Out of the Room: Generalizing Event-Based Dynamic Motion Segmentation for Complex Scenes
Stamatios Georgoulis, Weining Ren, Alfredo Bochicchio, Daniel Eckert, Yuanyou Li, Abel Gawel
TL;DR
This paper addresses motion segmentation in dynamic, real-world scenes for mobile sensing, where RGB-based methods struggle due to under-specification and unknown categories. It proposes a divide-and-conquer, event-based approach that first ego-motion-compensates events using monocular depth and 6DoF pose estimates, supplements with dense optical flow, and then applies a transformer-based temporal attention-enhanced segmentation model to produce temporally consistent masks. Key contributions include (i) ego-motion compensation of event data, (ii) parallel optical-flow cues, (iii) a transformer-based temporal attention module, and (iv) a new outdoor dataset DSEC-MOTS, achieving state-of-the-art results on EV-IMO and large gains on DSEC-MOTS. The findings demonstrate that combining ego-motion compensation, optical flow, and temporal attention yields robust, class-agnostic motion segmentation in complex outdoor scenes with practical implications for autonomous navigation and robotics.
Abstract
Rapid and reliable identification of dynamic scene parts, also known as motion segmentation, is a key challenge for mobile sensors.

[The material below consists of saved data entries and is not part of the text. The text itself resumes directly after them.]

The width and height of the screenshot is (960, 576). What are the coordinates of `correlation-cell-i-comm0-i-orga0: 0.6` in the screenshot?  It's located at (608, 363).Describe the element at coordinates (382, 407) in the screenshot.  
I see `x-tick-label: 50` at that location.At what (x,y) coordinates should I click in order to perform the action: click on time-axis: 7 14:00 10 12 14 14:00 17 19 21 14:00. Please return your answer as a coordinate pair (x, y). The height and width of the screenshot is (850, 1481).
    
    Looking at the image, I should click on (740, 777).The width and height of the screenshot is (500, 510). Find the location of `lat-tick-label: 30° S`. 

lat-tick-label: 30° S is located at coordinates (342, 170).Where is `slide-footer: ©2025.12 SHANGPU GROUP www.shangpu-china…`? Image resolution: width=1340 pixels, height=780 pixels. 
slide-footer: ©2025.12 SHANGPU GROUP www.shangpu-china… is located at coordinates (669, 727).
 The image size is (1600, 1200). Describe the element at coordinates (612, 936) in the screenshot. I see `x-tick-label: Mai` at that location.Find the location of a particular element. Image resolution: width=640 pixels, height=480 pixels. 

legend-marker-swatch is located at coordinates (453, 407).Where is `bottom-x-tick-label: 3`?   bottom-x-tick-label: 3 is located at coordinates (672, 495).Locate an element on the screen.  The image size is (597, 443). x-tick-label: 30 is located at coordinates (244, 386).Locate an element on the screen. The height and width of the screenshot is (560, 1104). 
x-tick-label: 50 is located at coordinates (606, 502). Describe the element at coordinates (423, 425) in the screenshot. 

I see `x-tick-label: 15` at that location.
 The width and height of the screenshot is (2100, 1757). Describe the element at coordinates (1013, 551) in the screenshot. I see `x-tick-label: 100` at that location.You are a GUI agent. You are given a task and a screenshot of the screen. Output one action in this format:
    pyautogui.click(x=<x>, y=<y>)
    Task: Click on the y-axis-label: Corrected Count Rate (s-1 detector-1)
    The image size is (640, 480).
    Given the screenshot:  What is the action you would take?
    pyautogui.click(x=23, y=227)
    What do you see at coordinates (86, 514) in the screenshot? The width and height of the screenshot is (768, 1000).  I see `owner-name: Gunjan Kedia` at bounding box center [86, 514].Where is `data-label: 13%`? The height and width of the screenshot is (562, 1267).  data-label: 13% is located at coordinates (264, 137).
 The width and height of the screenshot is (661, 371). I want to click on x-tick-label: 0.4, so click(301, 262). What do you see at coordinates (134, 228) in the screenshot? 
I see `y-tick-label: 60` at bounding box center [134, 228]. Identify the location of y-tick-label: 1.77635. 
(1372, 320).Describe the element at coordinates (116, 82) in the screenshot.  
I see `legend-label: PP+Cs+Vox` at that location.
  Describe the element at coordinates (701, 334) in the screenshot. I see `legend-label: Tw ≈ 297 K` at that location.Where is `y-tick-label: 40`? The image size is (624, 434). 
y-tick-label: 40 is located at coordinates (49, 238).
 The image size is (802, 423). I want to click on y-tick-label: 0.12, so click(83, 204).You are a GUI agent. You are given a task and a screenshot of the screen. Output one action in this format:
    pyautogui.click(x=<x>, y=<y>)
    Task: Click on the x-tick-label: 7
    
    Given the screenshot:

Contemporary RGB camera-based methods rely on modeling camera and scene properties however, are often under-constrained and fall short in unknown categories. Event cameras have the potential to overcome these limitations, but corresponding methods have only been demonstrated in smaller-scale indoor environments with simplified dynamic objects. This work presents an event-based method for class-agnostic motion segmentation that can successfully be deployed across complex large-scale outdoor environments too. To this end, we introduce a novel divide-and-conquer pipeline that combines: (a) ego-motion compensated events, computed via a scene understanding module that predicts monocular depth and camera pose as auxiliary tasks, and (b) optical flow from a dedicated optical flow module. These intermediate representations are then fed into a segmentation module that predicts motion segmentation masks. A novel transformer-based temporal attention module in the segmentation module builds correlations across adjacent 'frames' to get temporally consistent segmentation masks. Our method sets the new state-of-the-art on the classic EV-IMO benchmark (indoors), where we achieve improvements of 2.19 moving object IoU (2.22 mIoU) and 4.52 point IoU respectively, as well as on a newly-generated motion segmentation and tracking benchmark (outdoors) based on the DSEC event dataset, termed DSEC-MOTS, where we show improvement of 12.91 moving object IoU.